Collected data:
BEGIN

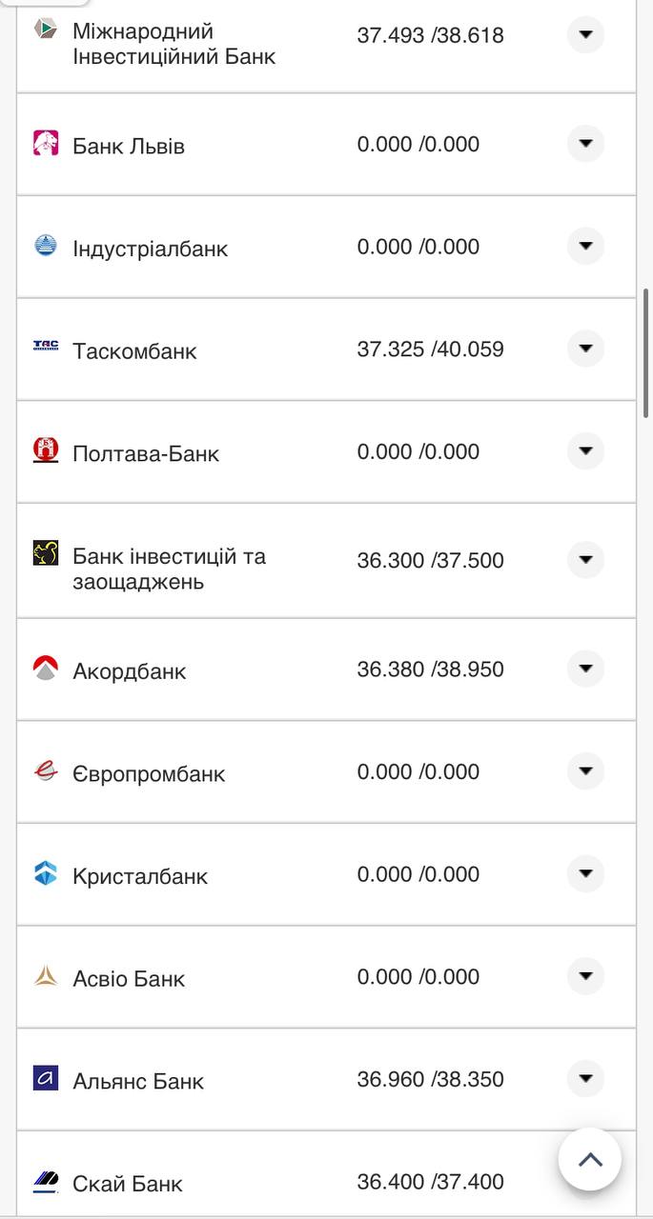Click the Альянс Банк logo icon
This screenshot has height=1219, width=653.
(x=46, y=1078)
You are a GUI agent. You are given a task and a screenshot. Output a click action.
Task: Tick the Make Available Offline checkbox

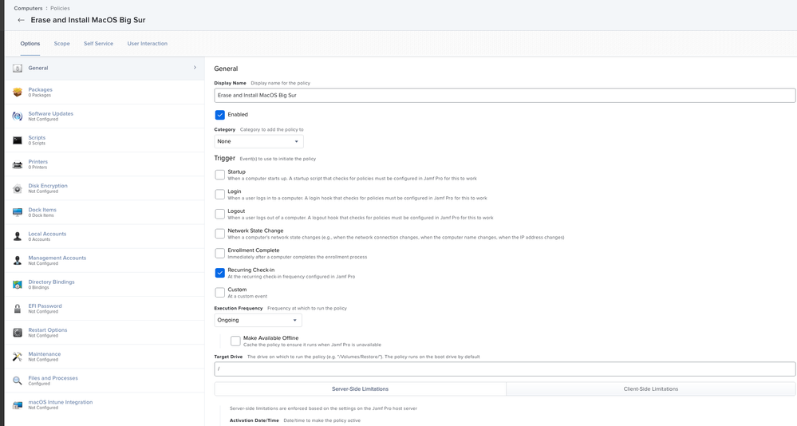point(235,341)
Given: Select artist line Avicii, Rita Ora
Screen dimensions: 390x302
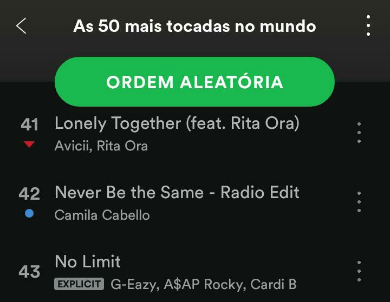Looking at the screenshot, I should (x=101, y=146).
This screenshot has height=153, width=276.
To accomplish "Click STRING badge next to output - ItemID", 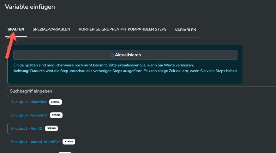I will [51, 128].
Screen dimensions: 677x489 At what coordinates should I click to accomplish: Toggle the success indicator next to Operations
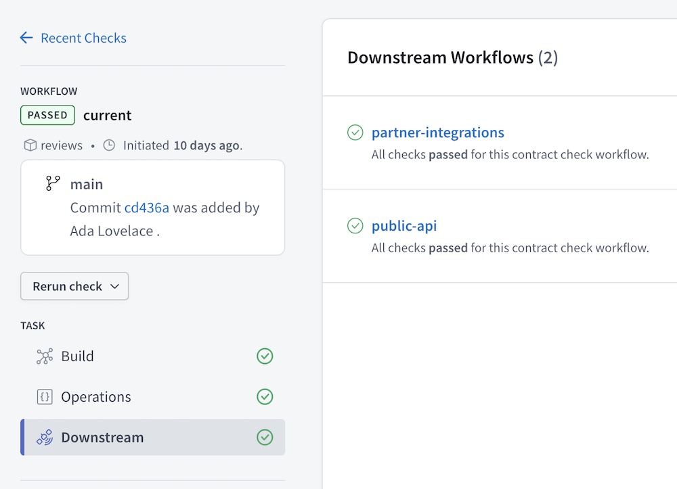(265, 397)
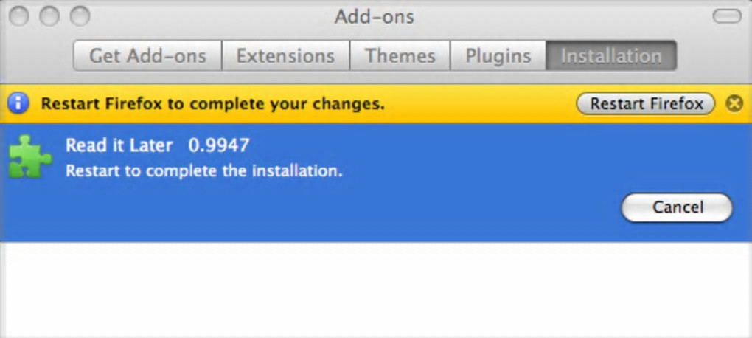
Task: Click the 'Restart to complete the installation' text
Action: (204, 171)
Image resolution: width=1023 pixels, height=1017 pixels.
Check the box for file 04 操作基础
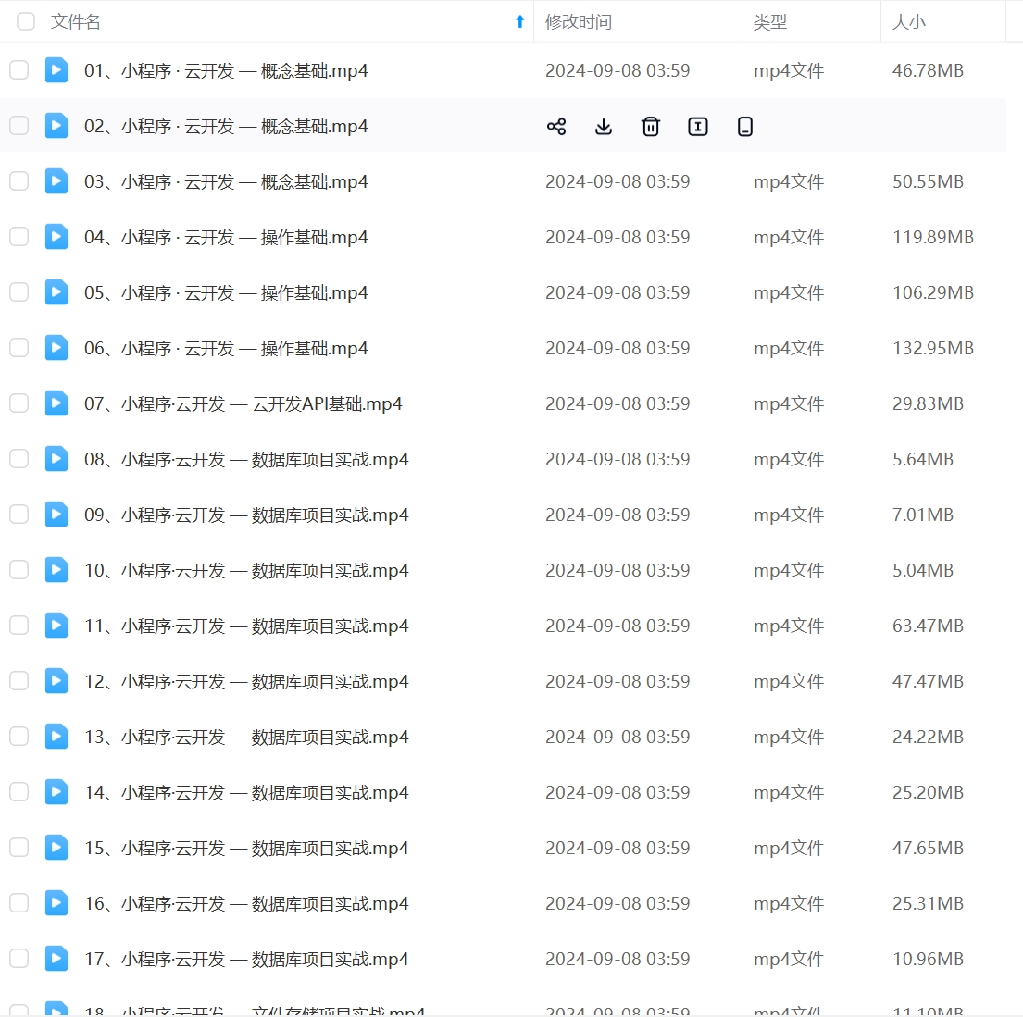point(19,237)
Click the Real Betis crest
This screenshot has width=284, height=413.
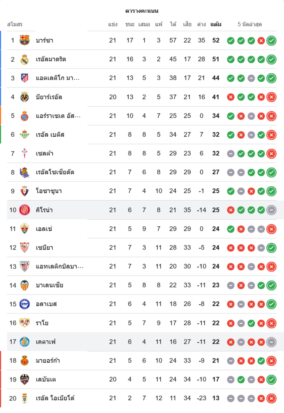[25, 135]
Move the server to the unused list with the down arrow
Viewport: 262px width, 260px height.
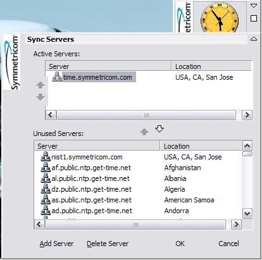pyautogui.click(x=159, y=128)
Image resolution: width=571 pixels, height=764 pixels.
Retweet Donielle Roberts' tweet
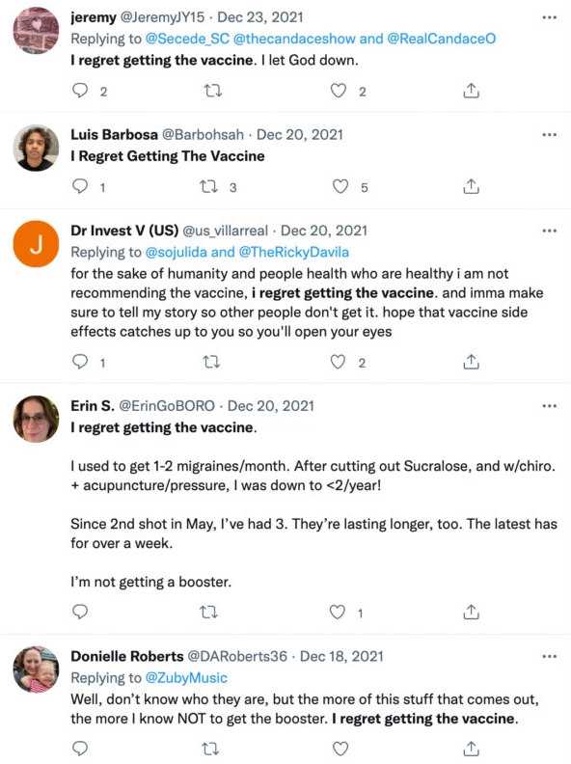(210, 749)
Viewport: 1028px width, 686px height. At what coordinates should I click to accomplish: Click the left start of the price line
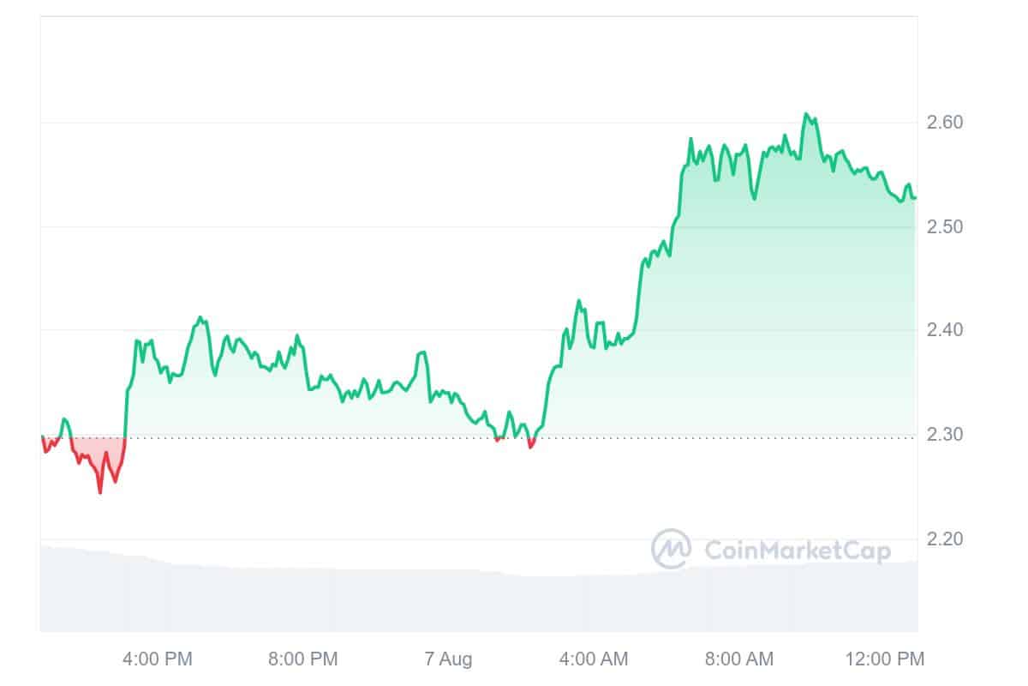tap(42, 437)
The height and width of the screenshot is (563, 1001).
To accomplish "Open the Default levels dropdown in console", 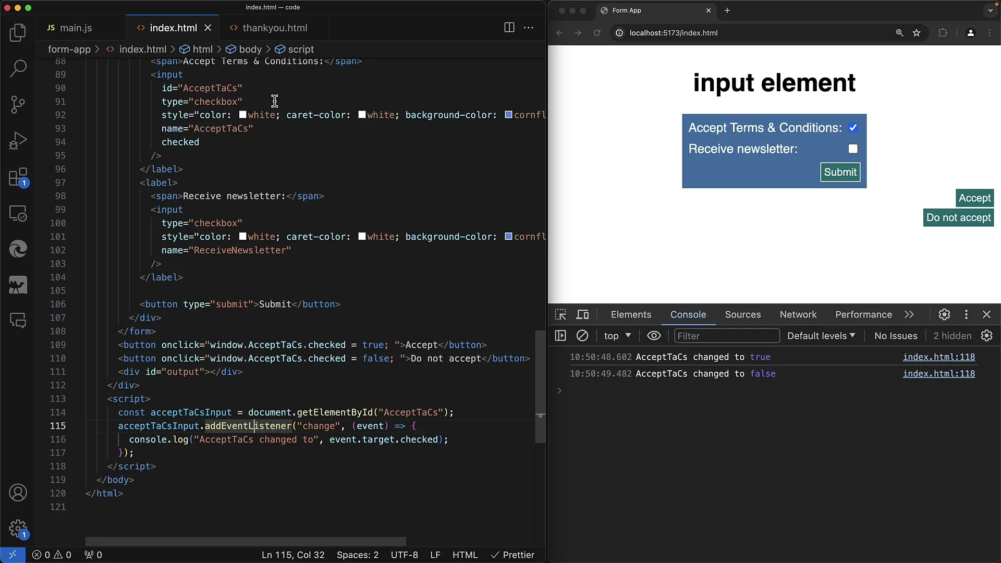I will (820, 336).
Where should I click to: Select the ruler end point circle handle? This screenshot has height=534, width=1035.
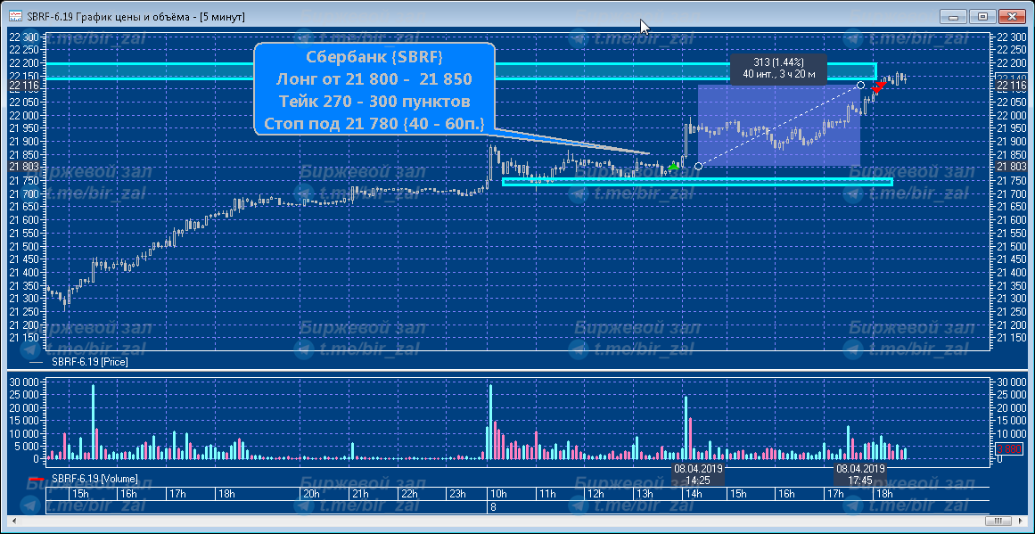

END

• _ASSIGNMENT_
Copy each line above where "Image" appears.

• _RESPONSE BELOW_
Image resolution: width=1023 pixels, height=1017 pixels.
Image resolution: width=571 pixels, height=764 pixels.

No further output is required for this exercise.